An object of specific gravity $\rho$ is hung from a thin steel wire. The fundamental frequency for transverse standing waves in the wire is 300 Hz. The object is immersed in water so that one half of its volume is submerged.

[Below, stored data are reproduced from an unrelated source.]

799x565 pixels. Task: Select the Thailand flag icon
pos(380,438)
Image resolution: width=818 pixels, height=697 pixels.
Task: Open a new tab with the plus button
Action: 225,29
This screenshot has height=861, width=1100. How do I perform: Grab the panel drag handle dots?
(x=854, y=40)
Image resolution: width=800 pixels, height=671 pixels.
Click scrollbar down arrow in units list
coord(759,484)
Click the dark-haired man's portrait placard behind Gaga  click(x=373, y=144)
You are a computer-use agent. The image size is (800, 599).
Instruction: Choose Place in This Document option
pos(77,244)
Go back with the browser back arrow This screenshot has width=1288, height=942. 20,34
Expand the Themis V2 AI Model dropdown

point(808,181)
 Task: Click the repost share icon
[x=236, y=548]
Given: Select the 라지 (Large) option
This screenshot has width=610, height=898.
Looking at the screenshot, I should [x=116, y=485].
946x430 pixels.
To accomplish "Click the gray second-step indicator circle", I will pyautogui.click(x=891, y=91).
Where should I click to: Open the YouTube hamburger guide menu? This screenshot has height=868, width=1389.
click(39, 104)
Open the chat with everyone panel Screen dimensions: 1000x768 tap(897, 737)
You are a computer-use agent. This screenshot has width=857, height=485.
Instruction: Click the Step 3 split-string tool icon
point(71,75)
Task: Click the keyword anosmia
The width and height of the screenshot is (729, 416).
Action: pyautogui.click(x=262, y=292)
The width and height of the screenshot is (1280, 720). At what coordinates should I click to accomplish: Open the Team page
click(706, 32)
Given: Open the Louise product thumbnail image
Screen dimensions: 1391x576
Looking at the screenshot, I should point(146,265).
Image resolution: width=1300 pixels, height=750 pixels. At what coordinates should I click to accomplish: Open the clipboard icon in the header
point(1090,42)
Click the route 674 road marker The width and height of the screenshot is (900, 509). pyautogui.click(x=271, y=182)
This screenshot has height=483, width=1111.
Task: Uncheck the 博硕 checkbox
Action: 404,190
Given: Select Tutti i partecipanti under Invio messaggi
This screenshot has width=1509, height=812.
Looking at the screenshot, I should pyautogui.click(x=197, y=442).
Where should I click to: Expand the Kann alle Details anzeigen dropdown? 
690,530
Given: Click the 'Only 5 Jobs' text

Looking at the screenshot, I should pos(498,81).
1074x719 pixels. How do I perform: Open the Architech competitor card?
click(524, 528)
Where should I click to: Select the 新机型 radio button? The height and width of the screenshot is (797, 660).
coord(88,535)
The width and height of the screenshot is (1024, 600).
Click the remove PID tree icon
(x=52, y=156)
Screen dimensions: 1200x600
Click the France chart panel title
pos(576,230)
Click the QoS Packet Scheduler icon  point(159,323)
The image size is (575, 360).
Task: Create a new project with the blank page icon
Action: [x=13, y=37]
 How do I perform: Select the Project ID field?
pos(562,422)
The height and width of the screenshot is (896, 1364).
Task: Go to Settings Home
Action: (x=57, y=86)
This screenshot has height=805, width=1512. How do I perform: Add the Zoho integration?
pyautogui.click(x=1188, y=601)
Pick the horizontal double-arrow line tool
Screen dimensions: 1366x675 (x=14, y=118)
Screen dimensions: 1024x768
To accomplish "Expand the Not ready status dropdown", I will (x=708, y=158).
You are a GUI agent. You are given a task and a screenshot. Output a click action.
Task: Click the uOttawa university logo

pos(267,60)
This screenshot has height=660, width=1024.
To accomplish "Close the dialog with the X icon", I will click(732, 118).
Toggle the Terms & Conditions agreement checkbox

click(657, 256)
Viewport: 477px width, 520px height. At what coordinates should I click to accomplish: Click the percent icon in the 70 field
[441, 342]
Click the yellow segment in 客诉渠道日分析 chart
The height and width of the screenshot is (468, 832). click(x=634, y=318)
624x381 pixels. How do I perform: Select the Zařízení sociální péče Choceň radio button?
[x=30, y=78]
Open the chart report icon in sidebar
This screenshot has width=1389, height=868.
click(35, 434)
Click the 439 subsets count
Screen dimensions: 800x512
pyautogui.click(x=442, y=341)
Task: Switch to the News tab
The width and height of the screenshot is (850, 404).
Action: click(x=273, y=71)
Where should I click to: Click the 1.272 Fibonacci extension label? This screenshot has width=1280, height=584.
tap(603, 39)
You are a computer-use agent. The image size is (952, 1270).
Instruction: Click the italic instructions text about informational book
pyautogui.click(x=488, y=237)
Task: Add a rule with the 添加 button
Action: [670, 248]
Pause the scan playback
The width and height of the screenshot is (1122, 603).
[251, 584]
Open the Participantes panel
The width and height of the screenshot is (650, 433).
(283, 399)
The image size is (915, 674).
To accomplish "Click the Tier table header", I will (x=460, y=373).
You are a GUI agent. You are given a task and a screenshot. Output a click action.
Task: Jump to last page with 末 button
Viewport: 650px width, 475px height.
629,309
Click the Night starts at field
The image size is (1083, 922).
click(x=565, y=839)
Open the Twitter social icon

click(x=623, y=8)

The new fundamental frequency in Hz is:

• A. $300{\left(\frac{2\rho -1}{2\rho }\right)}^{1/2}$
• B. $300{\left(\frac{2\rho }{2\rho -1}\right)}^{1/2}$
• C. $300\left(\frac{2\rho }{2\rho -1}\right)$
• D. $300\left(\frac{2\rho -1}{2\rho }\right)$

Answer 1

The correct option is D $300\left(\frac{2\rho -1}{2\rho }\right)$

Case $1$ (air)

Fundamental frequency:

$n=\frac{1}{2L}\sqrt{\frac{T}{m}}=\frac{1}{2L}\sqrt{\frac{V\rho }{m}}$

where

$\rho$= specific gravity

$V=$ volume

$m=$ linear density

Case $II$ (immersed in water to half of the volume)

New tension:

$T^{{}^{\prime }}=T-upthrustforce=T-\frac{V}{2}\rho g=Vg(\rho -\frac{1}{2})\left\{as\rho \right(water)=1g/c.c\}$

$\therefore$ new fundamental frequency

$n^{{}^{\prime }}=\frac{1}{2L}\sqrt{\frac{T^{{}^{\prime }}}{m}}=\frac{1}{2L}\sqrt{\frac{Vg(\rho -\frac{1}{2})}{m}}\therefore \frac{n^{{}^{\prime }}}{n}=\frac{1}{2L}\sqrt{\frac{Vg(\rho -\frac{1}{2})}{m}}÷\frac{1}{2L}\sqrt{\frac{V\rho g}{m}}or,\frac{n^{{}^{\prime }}}{300}=\sqrt{\frac{\rho -\frac{1}{2}}{\rho }}\therefore n^{{}^{\prime }}=300\left(\frac{2\rho -1}{2\rho }\right)$